What the exercise asks: In the entries below, count each line where "agent" appears. Give the total and nothing more.

Stored items
★ ★ ★ ★

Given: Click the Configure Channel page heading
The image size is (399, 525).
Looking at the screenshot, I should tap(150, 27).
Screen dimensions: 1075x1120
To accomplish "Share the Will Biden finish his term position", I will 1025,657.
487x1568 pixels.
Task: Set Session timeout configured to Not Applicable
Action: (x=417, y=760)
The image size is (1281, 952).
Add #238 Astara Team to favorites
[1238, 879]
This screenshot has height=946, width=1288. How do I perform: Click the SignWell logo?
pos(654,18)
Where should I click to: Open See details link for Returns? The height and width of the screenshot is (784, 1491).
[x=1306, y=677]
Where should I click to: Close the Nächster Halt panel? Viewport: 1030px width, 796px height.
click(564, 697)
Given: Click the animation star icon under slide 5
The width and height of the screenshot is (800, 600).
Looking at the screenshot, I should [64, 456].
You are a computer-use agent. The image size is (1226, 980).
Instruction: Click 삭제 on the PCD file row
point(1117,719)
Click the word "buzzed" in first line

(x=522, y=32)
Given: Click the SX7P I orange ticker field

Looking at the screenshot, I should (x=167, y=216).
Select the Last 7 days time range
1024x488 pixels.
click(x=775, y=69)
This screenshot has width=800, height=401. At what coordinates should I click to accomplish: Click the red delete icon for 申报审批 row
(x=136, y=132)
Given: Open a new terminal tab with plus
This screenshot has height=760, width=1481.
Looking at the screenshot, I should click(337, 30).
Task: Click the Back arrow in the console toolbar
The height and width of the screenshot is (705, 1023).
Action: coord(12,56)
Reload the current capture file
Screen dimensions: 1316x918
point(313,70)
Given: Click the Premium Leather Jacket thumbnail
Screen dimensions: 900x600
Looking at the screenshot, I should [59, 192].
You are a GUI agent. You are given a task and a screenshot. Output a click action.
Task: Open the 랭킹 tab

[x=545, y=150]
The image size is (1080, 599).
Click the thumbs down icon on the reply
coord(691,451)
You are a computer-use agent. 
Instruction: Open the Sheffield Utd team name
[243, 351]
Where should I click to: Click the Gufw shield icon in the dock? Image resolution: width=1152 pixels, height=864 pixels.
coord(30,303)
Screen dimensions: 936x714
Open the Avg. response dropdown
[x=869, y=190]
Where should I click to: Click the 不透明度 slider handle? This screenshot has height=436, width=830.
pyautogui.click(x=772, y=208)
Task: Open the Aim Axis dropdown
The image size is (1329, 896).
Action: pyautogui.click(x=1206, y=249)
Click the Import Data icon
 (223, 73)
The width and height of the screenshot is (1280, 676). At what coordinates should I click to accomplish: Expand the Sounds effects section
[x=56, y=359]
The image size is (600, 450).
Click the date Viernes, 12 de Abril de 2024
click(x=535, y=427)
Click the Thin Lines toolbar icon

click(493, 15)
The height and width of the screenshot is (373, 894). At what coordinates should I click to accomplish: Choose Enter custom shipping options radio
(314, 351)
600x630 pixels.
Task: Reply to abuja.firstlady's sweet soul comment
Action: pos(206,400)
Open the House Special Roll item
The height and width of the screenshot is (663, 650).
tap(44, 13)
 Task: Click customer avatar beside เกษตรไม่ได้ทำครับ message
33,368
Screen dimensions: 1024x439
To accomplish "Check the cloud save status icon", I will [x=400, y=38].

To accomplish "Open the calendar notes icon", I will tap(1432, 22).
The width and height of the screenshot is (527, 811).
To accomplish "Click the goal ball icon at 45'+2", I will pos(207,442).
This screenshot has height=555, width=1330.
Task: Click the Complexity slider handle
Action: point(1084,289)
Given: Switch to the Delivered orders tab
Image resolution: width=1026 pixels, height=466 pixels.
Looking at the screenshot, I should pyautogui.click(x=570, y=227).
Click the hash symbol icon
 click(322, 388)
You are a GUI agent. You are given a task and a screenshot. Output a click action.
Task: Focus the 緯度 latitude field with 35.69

★ ★ ★ ★

Response to this task: 4